Get, Build, and Install VW binary lib and JNI wrapper

  • Get Vowpal Wabbit, the compute engine used for the Contextual Bandit Harness Template. This is a requirement for building Harness since this Template is used in integration tests and to run the Contextual bandit.

    To discover the place to put the VW dynamic load lib launch Scala and do:

    aml@ip-x-x-x-x:~$ scala
    Welcome to Scala version 2.11.4 (OpenJDK 64-Bit Server VM, Java 1.8.0_111).
    Type in expressions to have them evaluated.
    Type :help for more information.
    
    scala> System.getProperty("java.library.path")
    res0: String = /usr/java/packages/lib/amd64:/usr/lib/x86_64-linux-gnu/jni:/lib/x86_64-linux-gnu:/usr/lib/x86_64-linux-gnu:/usr/lib/jni:/lib:/usr/lib
    

    For masOS the location may be something like:

    res0: String = /Users/aml/Library/Java/Extensions:/Library/Java/Extensions:/Network/Library/Java/Extensions:/System/Library/Java/Extensions:/usr/lib/java:.
    

    We will use the JNI lib location /usr/lib/jni or its equivalent on your system

    Build VW and install it in the right place. First find the path above using the Scala REPL shell, then make sure the directory exists, you may need to create it, then copy the binary dynamic lib to the jni location.
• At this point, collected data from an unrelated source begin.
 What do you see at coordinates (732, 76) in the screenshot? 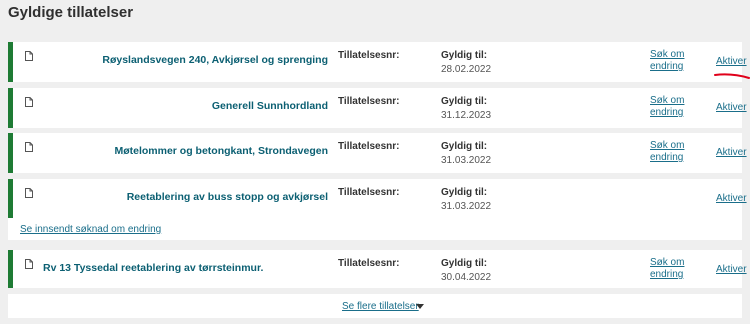
I see `annotation-underline-mark` at bounding box center [732, 76].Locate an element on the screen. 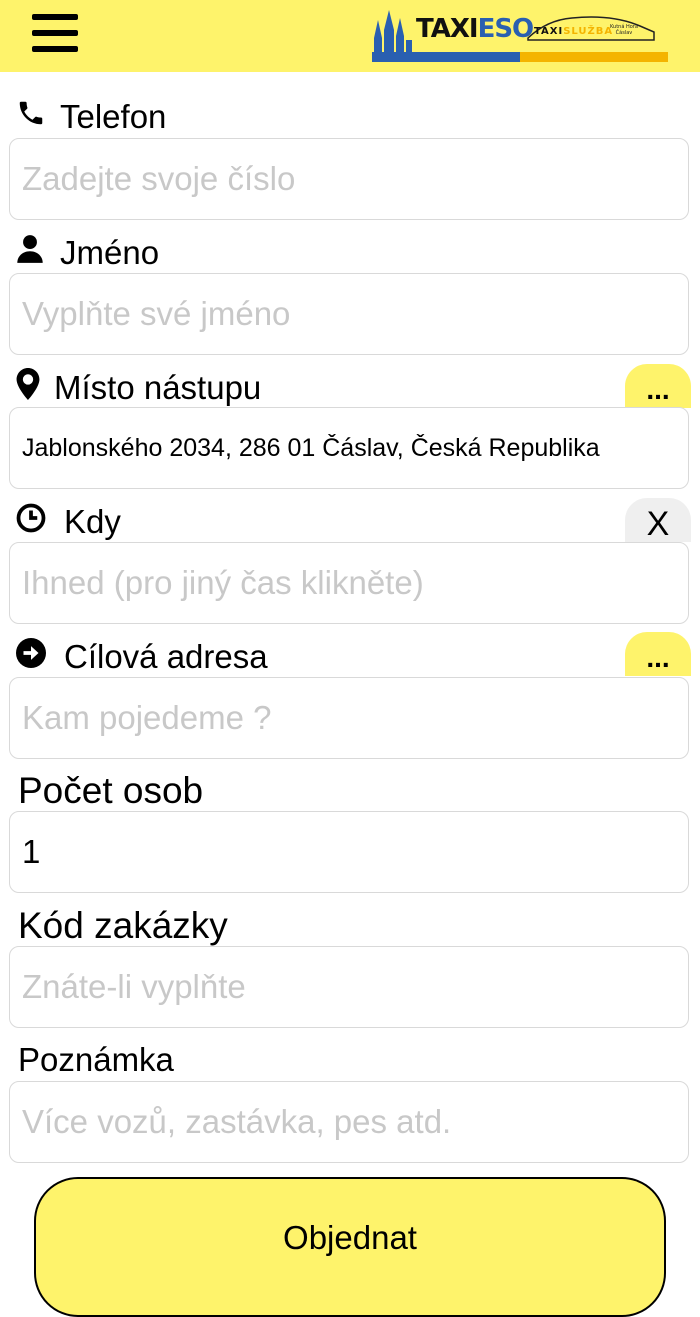 Image resolution: width=700 pixels, height=1317 pixels. top-bar: TAXIESO TAXISLUŽBA Kutná Hora Čáslav is located at coordinates (350, 36).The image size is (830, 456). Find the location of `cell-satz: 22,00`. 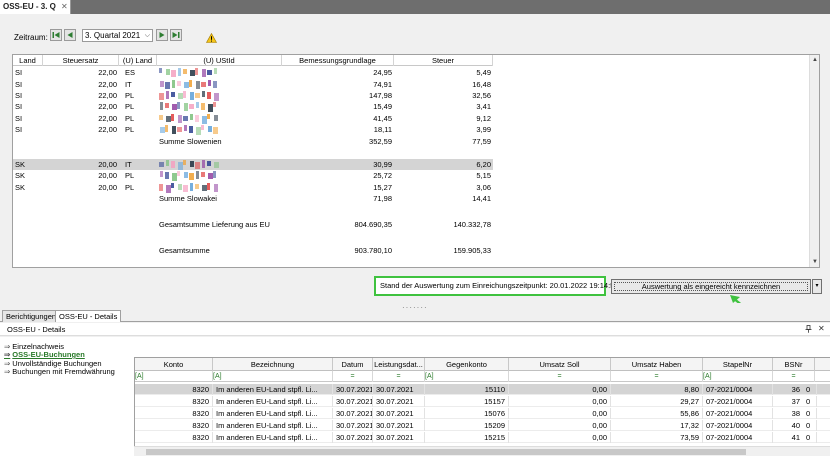

cell-satz: 22,00 is located at coordinates (108, 130). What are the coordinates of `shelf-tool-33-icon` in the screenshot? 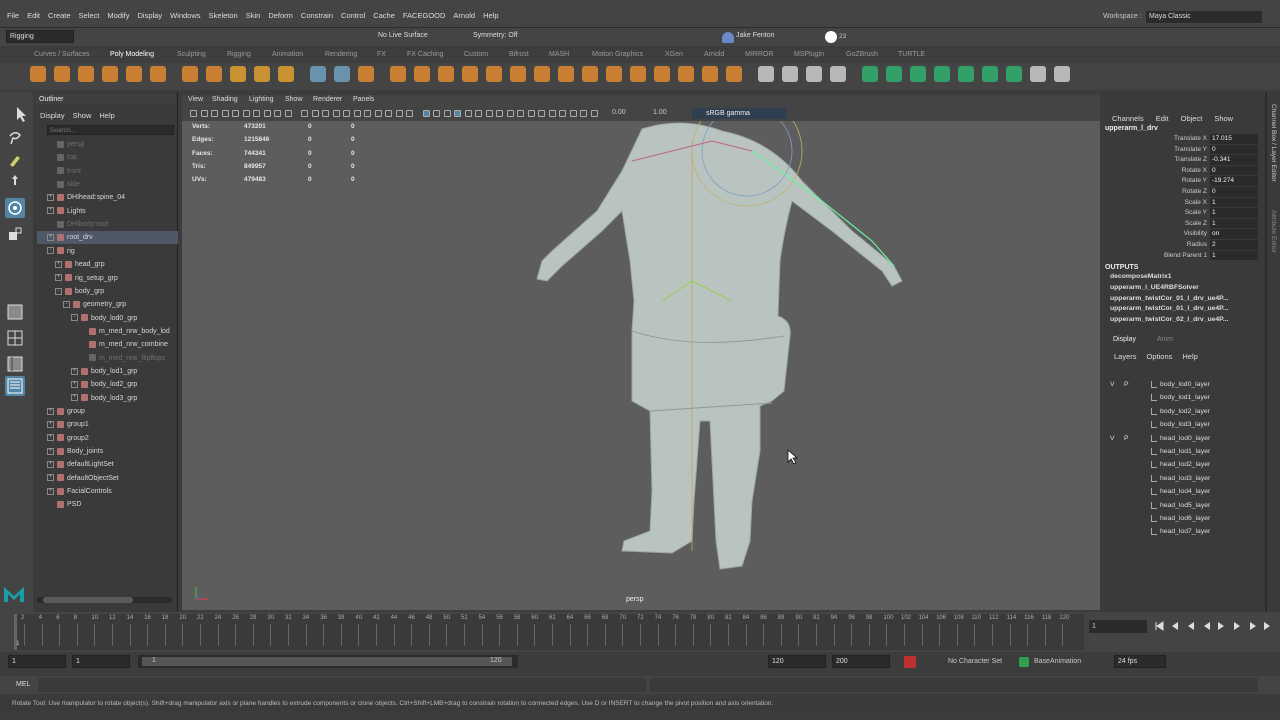 It's located at (838, 74).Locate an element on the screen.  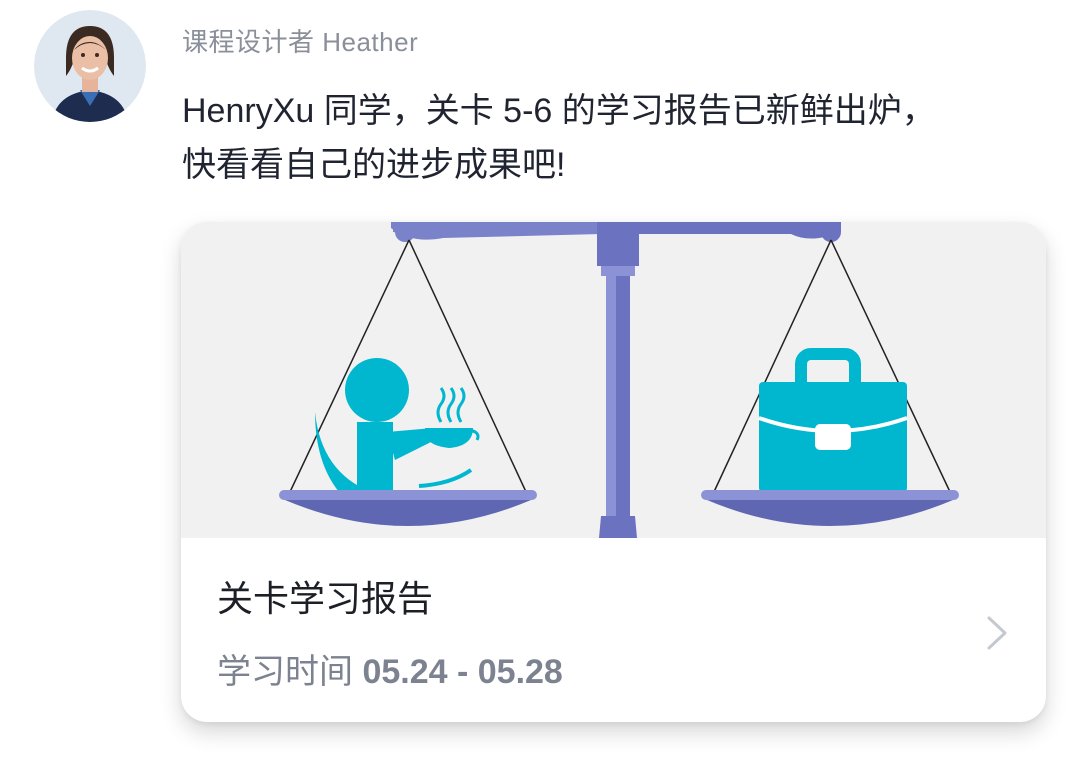
message-line-1: HenryXu 同学，关卡 5-6 的学习报告已新鲜出炉， is located at coordinates (559, 111). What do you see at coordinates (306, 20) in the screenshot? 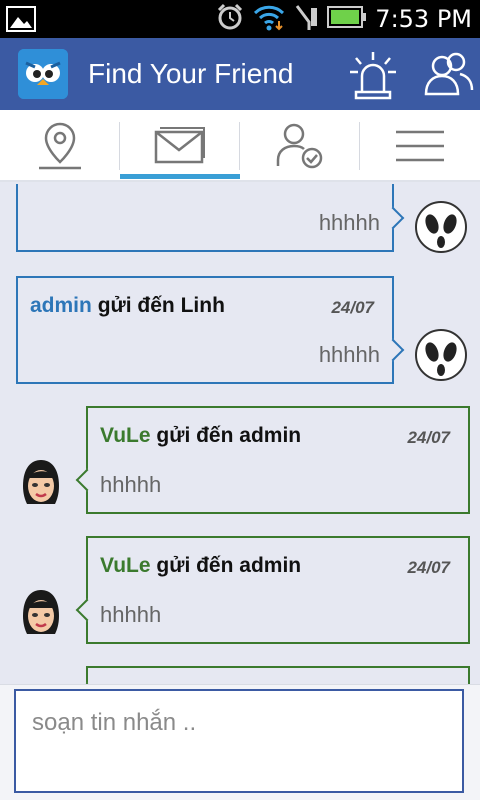
I see `signal-icon` at bounding box center [306, 20].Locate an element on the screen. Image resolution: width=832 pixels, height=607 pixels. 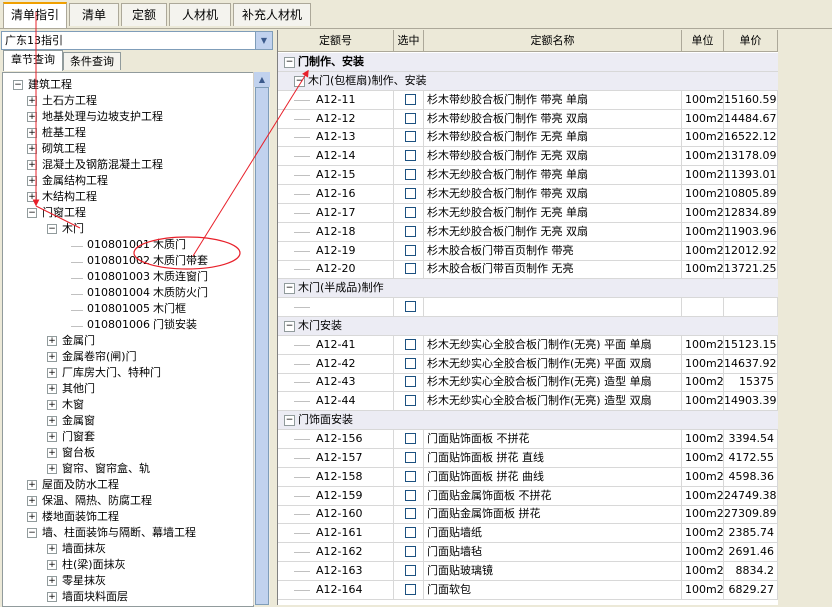
scroll-thumb is located at coordinates (262, 346).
    git clone https://github.com/pferrel/vowpal_wabbit.git vw
    cd vw
    git checkout 10bd09ab06f59291e04ad7805e88fd3e693b7159
    make java # this builds the vw dynamic lib and the Java JNI wrapper
    cd java
    # for linux
    cp target/libvw_jni.so /usr/lib/jni/ # take from Scala above
    # for macOS
    cp target/libvw_jni.dylib /Users/<yourname>/Library/Java/Extensions/
    mvn test # we will get the Java wrapper from maven when
    # we build Harness so this is only to test that VW is set
    # up to be used by the JVM
    

    This builds and installs the dynamic load lib for VW in a place that the Java JNI wrapper can find it. You are now ready to build the Harness Server. This includes the CLI and services the Harness REST API.

Harness Auth-Server (Optional)

See the Harness Auth-server docs for setup instructions.